Electronic Arts opened a can of worms when it added heavy-handed microtransactions and loot crates to Star Wars Battlefront II. Regulators all over the world took note of the kerfuffle and started wondering if the loot box mechanics were akin to gambling. Belgium even decided to make loot boxes illegal, but EA spent months ignoring the law. Now, it’s backing down and will remove the feature from FIFA Ultimate Team and future FIFA titles.
The backlash started in late 2017 when EA started beta testing the new Battlefront with extremely harsh loot box mechanics. At the time, it would take hour upon hour of grinding to unlock heroes and powerful Star Cards. Or you could just pay EA more money for crystals and buy some loot crates. EA eventually removed most of the more offensive aspects of this system, but the damage was done.

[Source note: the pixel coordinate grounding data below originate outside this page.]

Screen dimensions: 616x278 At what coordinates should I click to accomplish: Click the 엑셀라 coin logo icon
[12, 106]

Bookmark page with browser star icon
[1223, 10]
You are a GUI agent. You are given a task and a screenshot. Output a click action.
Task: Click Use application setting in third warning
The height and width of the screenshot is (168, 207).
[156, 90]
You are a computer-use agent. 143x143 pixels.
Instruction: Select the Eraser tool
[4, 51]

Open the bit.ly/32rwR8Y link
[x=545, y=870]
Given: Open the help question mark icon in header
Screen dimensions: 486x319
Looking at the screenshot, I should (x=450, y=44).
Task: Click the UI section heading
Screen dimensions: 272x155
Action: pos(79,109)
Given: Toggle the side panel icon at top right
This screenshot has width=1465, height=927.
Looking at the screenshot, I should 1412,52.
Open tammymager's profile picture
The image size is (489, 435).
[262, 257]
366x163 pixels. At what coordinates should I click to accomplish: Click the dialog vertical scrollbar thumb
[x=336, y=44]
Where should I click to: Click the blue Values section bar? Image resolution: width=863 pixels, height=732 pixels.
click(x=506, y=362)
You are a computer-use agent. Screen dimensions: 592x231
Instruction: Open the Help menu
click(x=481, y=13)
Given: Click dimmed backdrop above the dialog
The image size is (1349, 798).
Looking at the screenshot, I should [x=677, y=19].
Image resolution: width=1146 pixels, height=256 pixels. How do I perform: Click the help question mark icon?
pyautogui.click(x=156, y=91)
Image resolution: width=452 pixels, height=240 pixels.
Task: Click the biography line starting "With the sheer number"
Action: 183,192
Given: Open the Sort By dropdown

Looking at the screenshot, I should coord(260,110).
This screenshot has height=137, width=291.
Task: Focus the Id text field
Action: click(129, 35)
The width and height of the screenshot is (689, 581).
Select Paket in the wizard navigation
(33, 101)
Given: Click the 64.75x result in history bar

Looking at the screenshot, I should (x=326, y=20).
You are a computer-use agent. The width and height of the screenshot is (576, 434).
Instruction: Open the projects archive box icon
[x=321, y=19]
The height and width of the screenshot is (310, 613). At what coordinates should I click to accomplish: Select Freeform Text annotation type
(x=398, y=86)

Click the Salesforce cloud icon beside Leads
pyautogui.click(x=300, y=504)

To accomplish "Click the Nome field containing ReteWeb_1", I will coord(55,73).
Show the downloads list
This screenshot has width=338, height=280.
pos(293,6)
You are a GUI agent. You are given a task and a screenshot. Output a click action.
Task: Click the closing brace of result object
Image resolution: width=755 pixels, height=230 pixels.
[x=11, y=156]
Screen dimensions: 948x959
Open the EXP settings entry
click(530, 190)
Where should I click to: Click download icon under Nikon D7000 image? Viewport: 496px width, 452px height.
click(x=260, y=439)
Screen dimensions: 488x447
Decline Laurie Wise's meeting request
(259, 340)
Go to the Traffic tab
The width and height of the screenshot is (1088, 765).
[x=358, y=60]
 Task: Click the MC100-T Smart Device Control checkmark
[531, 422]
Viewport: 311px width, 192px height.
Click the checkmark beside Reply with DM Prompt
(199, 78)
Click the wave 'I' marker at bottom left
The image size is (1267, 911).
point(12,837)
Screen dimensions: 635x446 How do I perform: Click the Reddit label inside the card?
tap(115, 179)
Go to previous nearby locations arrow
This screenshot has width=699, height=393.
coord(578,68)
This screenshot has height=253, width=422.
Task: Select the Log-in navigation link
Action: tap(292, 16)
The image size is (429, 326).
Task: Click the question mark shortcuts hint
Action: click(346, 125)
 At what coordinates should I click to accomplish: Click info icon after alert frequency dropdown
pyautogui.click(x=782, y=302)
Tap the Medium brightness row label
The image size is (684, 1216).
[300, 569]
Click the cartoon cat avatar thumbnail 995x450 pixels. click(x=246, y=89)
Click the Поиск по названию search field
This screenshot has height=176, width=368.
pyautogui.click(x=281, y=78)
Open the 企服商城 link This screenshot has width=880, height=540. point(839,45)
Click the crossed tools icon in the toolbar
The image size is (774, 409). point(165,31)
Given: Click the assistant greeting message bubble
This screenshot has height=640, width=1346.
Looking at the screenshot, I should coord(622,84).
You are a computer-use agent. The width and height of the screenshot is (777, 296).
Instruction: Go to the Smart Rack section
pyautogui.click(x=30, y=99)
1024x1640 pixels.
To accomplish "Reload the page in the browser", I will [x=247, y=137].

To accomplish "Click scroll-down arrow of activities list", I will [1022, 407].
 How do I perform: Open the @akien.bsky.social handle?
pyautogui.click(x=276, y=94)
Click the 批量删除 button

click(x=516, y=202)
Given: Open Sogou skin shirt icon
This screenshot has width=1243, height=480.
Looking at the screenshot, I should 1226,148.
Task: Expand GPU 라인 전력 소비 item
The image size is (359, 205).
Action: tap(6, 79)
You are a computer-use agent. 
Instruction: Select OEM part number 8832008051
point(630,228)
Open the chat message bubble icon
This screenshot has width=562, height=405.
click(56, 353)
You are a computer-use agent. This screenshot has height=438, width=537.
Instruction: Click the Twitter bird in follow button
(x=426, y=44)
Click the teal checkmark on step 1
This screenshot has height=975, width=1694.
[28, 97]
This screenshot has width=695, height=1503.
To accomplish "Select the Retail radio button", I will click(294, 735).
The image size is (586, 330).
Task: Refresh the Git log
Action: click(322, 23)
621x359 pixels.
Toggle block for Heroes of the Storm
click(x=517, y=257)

Several countries have started investigating the use of loot crates in games to see if they constitute gambling under the law. There is some research that backs this up — people are encouraged to spend real money on randomized items, some of which are extremely valuable. This triggers the same parts of the brain as gambling. There’s even some concern in the UK that an increase in gambling addiction among young people could be tied to loot boxes.
EA has been adamant that loot boxes aren’t gambling. CEO Andrew Wilson claimed it was different because you always get something in a loot crate, and you can’t cash out (at least officially). FIFA Ultimate Team has been one of the biggest loot box offenders of the past year, encouraging players to pump in cash to unlock rare player cards.
Belgian authorities have been threatening legal action against EA for months, but the company has decided to avoid taking the case to court. It will stop accepting real money for points at the end of the month.
Belgian players of FIFA will have until January 31st to buy additional points, and they will still work for purchasing premium content. However, point purchases stop after that, the only way to earn loot boxes is by playing the game. EA isn’t changing the mechanics of the game, which is going to mean endless grinding to get anything done.
Losing Belgian loot boxes won’t make a big dent in EA’s bottom line, but more significant changes could be coming as other countries continue to study the problem.